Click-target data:
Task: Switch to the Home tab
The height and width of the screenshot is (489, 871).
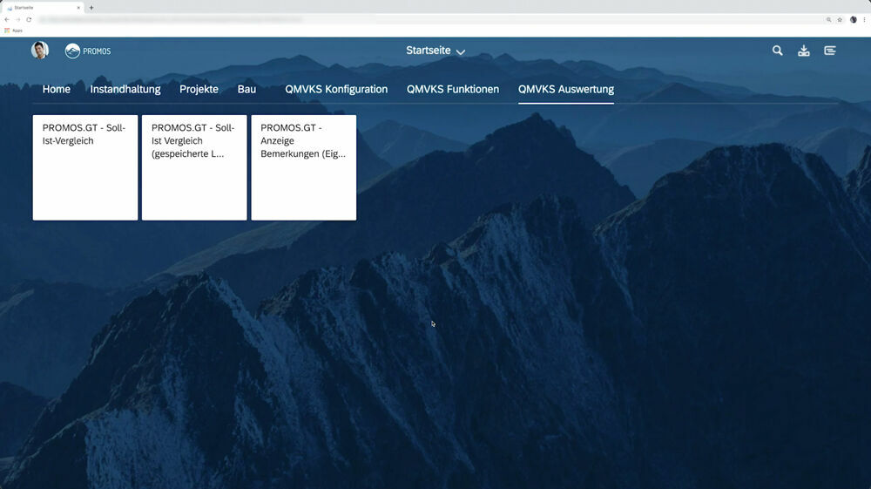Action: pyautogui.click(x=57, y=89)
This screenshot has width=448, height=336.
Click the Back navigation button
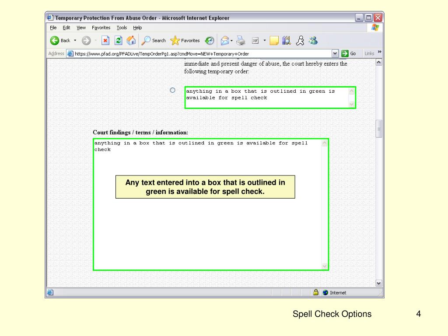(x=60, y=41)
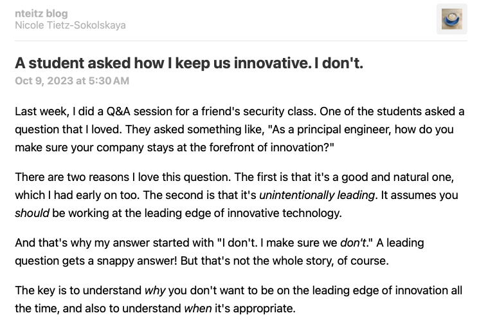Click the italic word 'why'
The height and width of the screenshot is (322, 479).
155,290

SET EXERCISE:
Copy out every one of the items above word for word, leaving out the pictures.

SOLVED EXERCISE:
Task: Switch to the Home tab
The height and width of the screenshot is (489, 871).
Action: pyautogui.click(x=57, y=89)
This screenshot has width=448, height=336.
Click the Back navigation button
(x=60, y=41)
Click the italic word 'why'
The height and width of the screenshot is (322, 479).
155,290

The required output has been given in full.